Assigned task:
Each entry should be written out again exactly, so that nothing is lost.

Pixel coordinate grounding data
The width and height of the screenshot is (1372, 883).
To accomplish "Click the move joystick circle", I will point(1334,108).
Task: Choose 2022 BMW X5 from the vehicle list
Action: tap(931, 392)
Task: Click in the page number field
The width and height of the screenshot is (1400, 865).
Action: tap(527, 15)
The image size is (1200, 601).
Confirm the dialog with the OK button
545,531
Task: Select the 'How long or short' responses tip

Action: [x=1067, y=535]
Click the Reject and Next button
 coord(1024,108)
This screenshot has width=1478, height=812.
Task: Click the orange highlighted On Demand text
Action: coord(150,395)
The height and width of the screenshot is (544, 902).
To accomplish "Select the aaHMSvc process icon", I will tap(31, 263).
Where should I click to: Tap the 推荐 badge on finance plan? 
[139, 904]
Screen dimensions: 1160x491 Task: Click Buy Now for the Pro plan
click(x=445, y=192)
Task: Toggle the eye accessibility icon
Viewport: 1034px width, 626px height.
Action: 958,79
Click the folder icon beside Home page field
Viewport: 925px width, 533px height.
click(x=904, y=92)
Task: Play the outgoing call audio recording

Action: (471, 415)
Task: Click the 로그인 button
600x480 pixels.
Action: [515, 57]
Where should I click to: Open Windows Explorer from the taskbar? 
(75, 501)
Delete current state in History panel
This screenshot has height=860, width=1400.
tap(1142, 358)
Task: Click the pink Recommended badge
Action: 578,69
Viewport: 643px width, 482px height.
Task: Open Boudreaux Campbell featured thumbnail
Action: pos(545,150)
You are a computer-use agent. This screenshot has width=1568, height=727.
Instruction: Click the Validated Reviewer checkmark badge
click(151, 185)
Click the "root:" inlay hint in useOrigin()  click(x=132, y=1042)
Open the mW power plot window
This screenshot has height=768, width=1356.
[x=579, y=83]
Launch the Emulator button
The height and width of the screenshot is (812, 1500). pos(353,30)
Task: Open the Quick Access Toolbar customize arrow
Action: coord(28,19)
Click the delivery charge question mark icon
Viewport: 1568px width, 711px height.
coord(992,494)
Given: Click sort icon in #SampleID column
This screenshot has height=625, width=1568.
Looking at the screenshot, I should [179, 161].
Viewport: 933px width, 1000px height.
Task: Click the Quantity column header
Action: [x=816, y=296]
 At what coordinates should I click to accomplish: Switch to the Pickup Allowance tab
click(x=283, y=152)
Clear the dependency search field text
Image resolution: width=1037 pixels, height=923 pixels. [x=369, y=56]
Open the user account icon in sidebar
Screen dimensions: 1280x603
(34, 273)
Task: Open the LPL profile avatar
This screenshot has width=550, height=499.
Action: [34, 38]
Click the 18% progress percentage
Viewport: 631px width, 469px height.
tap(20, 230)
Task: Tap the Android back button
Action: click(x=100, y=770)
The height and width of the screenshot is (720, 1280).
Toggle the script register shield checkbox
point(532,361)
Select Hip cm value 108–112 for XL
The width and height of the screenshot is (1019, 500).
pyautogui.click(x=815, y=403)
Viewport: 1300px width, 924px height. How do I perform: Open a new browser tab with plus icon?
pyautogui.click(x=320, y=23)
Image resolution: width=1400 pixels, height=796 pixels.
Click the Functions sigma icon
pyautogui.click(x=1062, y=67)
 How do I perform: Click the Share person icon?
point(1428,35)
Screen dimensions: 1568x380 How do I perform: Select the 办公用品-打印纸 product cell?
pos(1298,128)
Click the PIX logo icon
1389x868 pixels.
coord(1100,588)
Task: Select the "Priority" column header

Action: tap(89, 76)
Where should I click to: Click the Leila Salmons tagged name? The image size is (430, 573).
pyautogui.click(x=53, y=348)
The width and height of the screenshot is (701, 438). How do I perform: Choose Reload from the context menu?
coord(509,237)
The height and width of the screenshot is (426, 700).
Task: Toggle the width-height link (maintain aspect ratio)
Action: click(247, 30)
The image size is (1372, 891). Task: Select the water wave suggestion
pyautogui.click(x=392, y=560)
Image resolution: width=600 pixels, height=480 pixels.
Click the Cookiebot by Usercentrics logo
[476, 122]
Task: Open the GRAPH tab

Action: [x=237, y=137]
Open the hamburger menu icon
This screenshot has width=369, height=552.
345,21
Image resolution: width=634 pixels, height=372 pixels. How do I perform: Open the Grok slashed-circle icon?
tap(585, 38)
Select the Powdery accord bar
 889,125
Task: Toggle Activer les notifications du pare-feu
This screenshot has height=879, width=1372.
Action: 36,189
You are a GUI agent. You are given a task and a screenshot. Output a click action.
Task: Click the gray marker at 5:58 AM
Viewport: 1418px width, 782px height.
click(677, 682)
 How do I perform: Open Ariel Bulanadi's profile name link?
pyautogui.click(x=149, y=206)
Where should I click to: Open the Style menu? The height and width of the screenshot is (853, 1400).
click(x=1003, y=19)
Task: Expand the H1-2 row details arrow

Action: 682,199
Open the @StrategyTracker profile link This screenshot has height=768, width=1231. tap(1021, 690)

Final answer:
The width and height of the screenshot is (1372, 883).
To accomplish "Click the move joystick circle", I will point(1334,108).
Task: Choose 2022 BMW X5 from the vehicle list
Action: tap(931, 392)
Task: Click in the page number field
The width and height of the screenshot is (1400, 865).
Action: tap(527, 15)
The image size is (1200, 601).
Confirm the dialog with the OK button
545,531
Task: Select the 'How long or short' responses tip

Action: [x=1067, y=535]
Click the Reject and Next button
 coord(1024,108)
This screenshot has width=1478, height=812.
Task: Click the orange highlighted On Demand text
Action: coord(150,395)
The height and width of the screenshot is (544, 902).
To accomplish "Select the aaHMSvc process icon", I will tap(31, 263).
Where should I click to: Tap the 推荐 badge on finance plan? 
[139, 904]
Screen dimensions: 1160x491 Task: Click Buy Now for the Pro plan
click(x=445, y=192)
Task: Toggle the eye accessibility icon
Viewport: 1034px width, 626px height.
Action: 958,79
Click the folder icon beside Home page field
Viewport: 925px width, 533px height.
click(x=904, y=92)
Task: Play the outgoing call audio recording

Action: (471, 415)
Task: Click the 로그인 button
600x480 pixels.
Action: [515, 57]
Where should I click to: Open Windows Explorer from the taskbar? 
(75, 501)
Delete current state in History panel
This screenshot has height=860, width=1400.
tap(1142, 358)
Task: Click the pink Recommended badge
Action: 578,69
Viewport: 643px width, 482px height.
Task: Open Boudreaux Campbell featured thumbnail
Action: pos(545,150)
You are a computer-use agent. This screenshot has width=1568, height=727.
Instruction: Click the Validated Reviewer checkmark badge
click(151, 185)
Click the "root:" inlay hint in useOrigin()  click(x=132, y=1042)
Open the mW power plot window
This screenshot has height=768, width=1356.
[x=579, y=83]
Launch the Emulator button
The height and width of the screenshot is (812, 1500). pos(353,30)
Task: Open the Quick Access Toolbar customize arrow
Action: coord(28,19)
Click the delivery charge question mark icon
Viewport: 1568px width, 711px height.
coord(992,494)
Given: Click sort icon in #SampleID column
This screenshot has height=625, width=1568.
Looking at the screenshot, I should [179, 161].
Viewport: 933px width, 1000px height.
Task: Click the Quantity column header
Action: [x=816, y=296]
 At what coordinates should I click to accomplish: Switch to the Pickup Allowance tab
click(x=283, y=152)
Clear the dependency search field text
Image resolution: width=1037 pixels, height=923 pixels. [x=369, y=56]
Open the user account icon in sidebar
Screen dimensions: 1280x603
(34, 273)
Task: Open the LPL profile avatar
This screenshot has width=550, height=499.
Action: [34, 38]
Click the 18% progress percentage
Viewport: 631px width, 469px height.
tap(20, 230)
Task: Tap the Android back button
Action: click(x=100, y=770)
The height and width of the screenshot is (720, 1280).
Toggle the script register shield checkbox
point(532,361)
Select Hip cm value 108–112 for XL
The width and height of the screenshot is (1019, 500).
pyautogui.click(x=815, y=403)
Viewport: 1300px width, 924px height. How do I perform: Open a new browser tab with plus icon?
pyautogui.click(x=320, y=23)
Image resolution: width=1400 pixels, height=796 pixels.
Click the Functions sigma icon
pyautogui.click(x=1062, y=67)
 How do I perform: Click the Share person icon?
point(1428,35)
Screen dimensions: 1568x380 How do I perform: Select the 办公用品-打印纸 product cell?
pos(1298,128)
Click the PIX logo icon
1389x868 pixels.
coord(1100,588)
Task: Select the "Priority" column header

Action: tap(89, 76)
Where should I click to: Click the Leila Salmons tagged name? The image size is (430, 573).
pyautogui.click(x=53, y=348)
The width and height of the screenshot is (701, 438). How do I perform: Choose Reload from the context menu?
coord(509,237)
The height and width of the screenshot is (426, 700).
Task: Toggle the width-height link (maintain aspect ratio)
Action: click(247, 30)
The image size is (1372, 891). Task: Select the water wave suggestion
pyautogui.click(x=392, y=560)
Image resolution: width=600 pixels, height=480 pixels.
Click the Cookiebot by Usercentrics logo
[476, 122]
Task: Open the GRAPH tab

Action: [x=237, y=137]
Open the hamburger menu icon
This screenshot has width=369, height=552.
345,21
Image resolution: width=634 pixels, height=372 pixels. How do I perform: Open the Grok slashed-circle icon?
tap(585, 38)
Select the Powdery accord bar
 889,125
Task: Toggle Activer les notifications du pare-feu
This screenshot has height=879, width=1372.
Action: 36,189
You are a GUI agent. You are given a task and a screenshot. Output a click action.
Task: Click the gray marker at 5:58 AM
Viewport: 1418px width, 782px height.
click(677, 682)
 How do I perform: Open Ariel Bulanadi's profile name link?
pyautogui.click(x=149, y=206)
Where should I click to: Open the Style menu? The height and width of the screenshot is (853, 1400).
click(x=1003, y=19)
Task: Expand the H1-2 row details arrow

Action: 682,199
Open the @StrategyTracker profile link This screenshot has height=768, width=1231. tap(1021, 690)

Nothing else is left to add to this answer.